Flash-VStream: Memory-Based Real-Time Understanding for Long Video Streams

Benefiting from the advancements in large language models and cross-modal alignment, existing multi-modal video understanding methods have achieved prominent performance in offline scenario. However, online video streams, as one of the most common media forms in the real world, have seldom received attention.

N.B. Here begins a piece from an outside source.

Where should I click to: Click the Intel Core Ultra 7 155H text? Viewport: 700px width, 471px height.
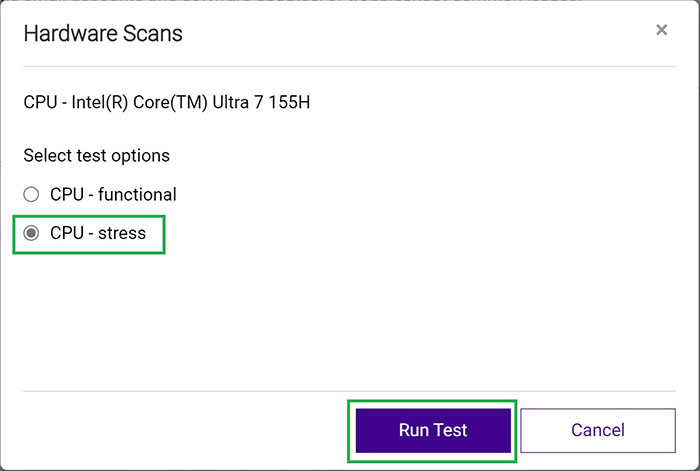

Compared to offline videos, the 'dynamic' nature of online video streams poses challenges for the direct application of existing models and introduces new problems, such as the storage of extremely long-term information, interaction between continuous visual content and 'asynchronous' user questions. Therefore, in this paper we present Flash-VStream, a video-language model that simulates the memory mechanism of human. Our model is able to process extremely long video streams in real-time and respond to user queries simultaneously. Compared to existing models, Flash-VStream achieves significant reductions in inference latency and VRAM consumption, which is intimately related to performing understanding of online streaming video. In addition, given that existing video understanding benchmarks predominantly concentrate on offline scenario, we propose VStream-QA, a novel question answering benchmark specifically designed for online video streaming understanding. Comparisons with popular existing methods on the proposed benchmark demonstrate the superiority of our method for such challenging setting. To verify the generalizability of our approach, we further evaluate it on existing video understanding benchmarks and achieves state-of-the-art performance in offline scenarios as well. All code, models, and datasets are available at the https://invinciblewyq.github.io/vstream-page/

翻译：受益于大语言模型与跨模态对齐技术的进步，现有的多模态视频理解方法在离线场景下已取得显著性能。然而，在线视频流作为现实世界中最常见的媒体形式之一，却鲜少受到关注。与离线视频相比，在线视频流的“动态”特性对现有模型的直接应用提出了挑战，并引入了新的问题，例如极长期信息的存储、连续视觉内容与“异步”用户提问之间的交互。为此，本文提出Flash-VStream，一种模拟人类记忆机制的视频-语言模型。我们的模型能够实时处理极长的视频流，并同时响应用户查询。与现有模型相比，Flash-VStream在推理延迟和显存消耗上实现了显著降低，这与实现在线流视频的理解密切相关。此外，鉴于现有的视频理解基准主要集中于离线场景，我们提出了VStream-QA，一个专为在线视频流理解设计的新型问答基准。在提出的基准上与现有流行方法的比较，证明了我们的方法在此类挑战性设置下的优越性。为验证我们方法的泛化能力，我们进一步在现有视频理解基准上对其进行了评估，并在离线场景中也取得了最先进的性能。所有代码、模型和数据集均发布于https://invinciblewyq.github.io/vstream-page/。